Since most of the companies are yet to submit phase IV trial protocols, the matter was once again taken up with the Expert Committee on FDC in order to facilitate the stakeholders for submission of these protocols.
The committee opined that the FDCs for which the post marketing trials have been asked are those FDCs which appear to be rational. However safety in such FDCs is yet to be further ascertained. Therefore the committee recommended that the main focus and primary objective for conducting such trials in these FDCs could be safety and efficacy could be secondary objective. The study could be open label/double blind/ comparative/ single arm/crossover multi-centric trial depending upon the concerned FDC and its therapeutic indication and the number of subjects should be statistically significant.
The committee further recommended that the scientific evaluation by validated parameters/methods should be included for assessing the safety and efficacy. During the study, anticipated safety parameter should be defined clearly along with its monitoring mechanism. The study sites should be geographically distributed.

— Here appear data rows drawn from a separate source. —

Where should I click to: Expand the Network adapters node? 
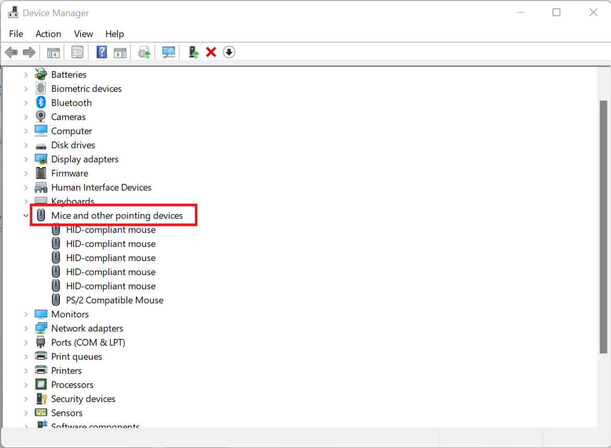(x=26, y=328)
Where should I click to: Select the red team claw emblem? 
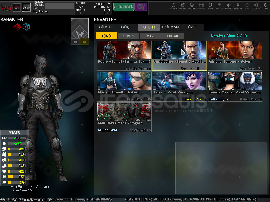pos(17,26)
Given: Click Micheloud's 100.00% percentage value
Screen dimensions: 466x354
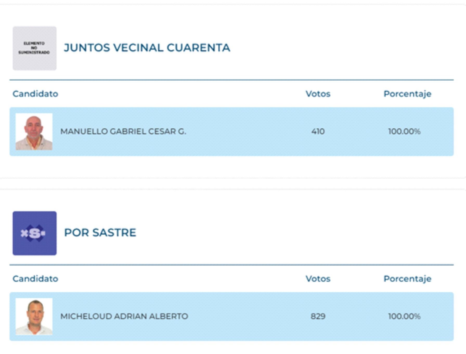Looking at the screenshot, I should (x=404, y=316).
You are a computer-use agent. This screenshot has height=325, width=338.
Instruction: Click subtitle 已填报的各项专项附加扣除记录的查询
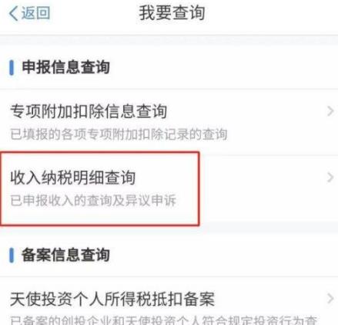119,134
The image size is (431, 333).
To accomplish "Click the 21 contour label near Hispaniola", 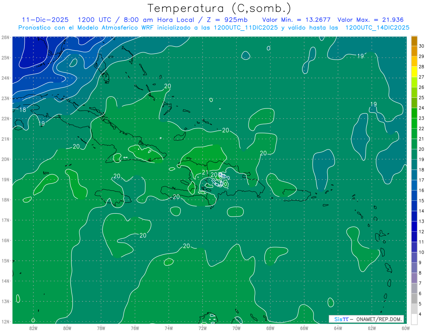I will [205, 173].
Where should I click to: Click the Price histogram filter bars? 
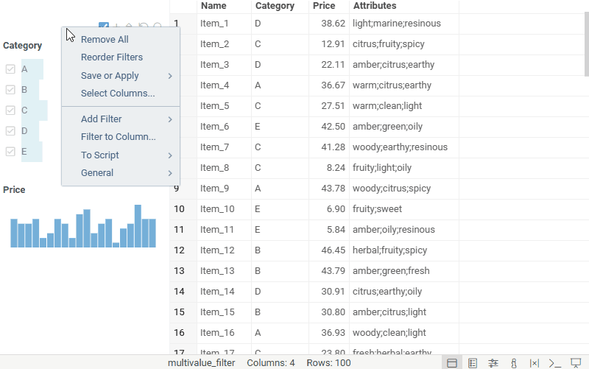coord(83,227)
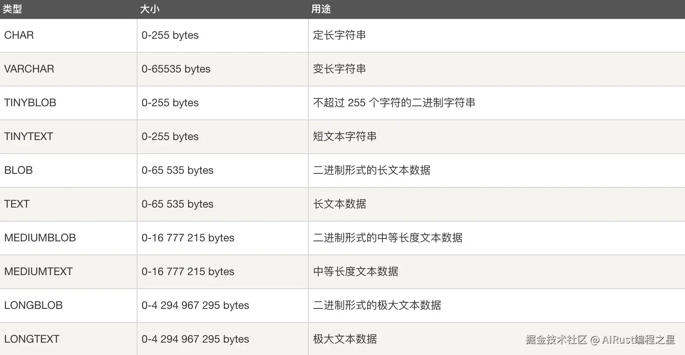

Tech use to speed up human studies
In June 2017, Ecron Acunova (EA), a fully owned subsidiary of Take Solutions and a globally recognized full service CRO with clinical and BA/BE expertise, consolidated its capabilities to form a unified go-to-market brand Navitas Life Sciences.
Take is known for its Navitas and Intelent big data and analytics expertise. Although Ecron Acunova commenced operations in 2005 as Manipal Acunova, it acquired the German-headquartered Ecron in 2007, and became part of Take Solutions in 2016 to expand operations across Europe, APAC and the Americas.
EA’s clinical capabilities will now be augmented by Navitas’s technology led solutions across clinical, regulatory and safety. Intelent’s big data and analytics expertise will form the 360 degree service provider Navitas Life Sciences. This will help address the critical challenges and achieve outcomes.
According to Dr. Ayaaz Hussain Khan, managing director, Ecron Acunova, capitalizing on the phenomenal growth opportunities in the life sciences industry calls for diverse capabilities. The unification of Ecron Acunova, Navitas and Intelent will enable a seamless consolidation of capabilities in the form of Navitas Life Sciences, which will enable us to offer clients a full-service coverage of the pharma and biotech R&D market to carry forward our legacy of servicing patients across the world.
“With this coming together of capabilities, Navitas Life Sciences is poised to offer its clients the best combination of industry expertise, data and analytics-driven insights and a motivated global team to deliver sustainable and valuable outcomes”, said Srinivasan H.R., Vice Chairman & Managing Director TAKE Solutions.
According to Shukrit Chimote, CEO, Sayre Therapeutics Considering the surge in the cancer associated mortality and morbidity in India, there is a compelling need for effective use of available drugs, and rapid inclusion of novel and life-saving oncology drugs approved in the developed markets such as the US and European Union. The early availability of such drugs can be facilitated by concerted efforts of the authorities and the industry, to ensure that Indian patients are included in relevant global clinical trials which comply with the highest standards. Fast-tracking product approvals for those useful novel cancer drugs approved in reference countries will be a huge boost to the patient community as well”.
Quoting the World Health Organization (WHO) report, Chimote said that cancer is the leading cause of death in the world. In 2012, there were 8.2 million deaths due to cancer, with 70 per cent of them in Africa, Asia, Central and South America. As per ICMR estimates, cancer related deaths are projected to go up by 20 per cent to over 8.8 lakh over the next four years in India.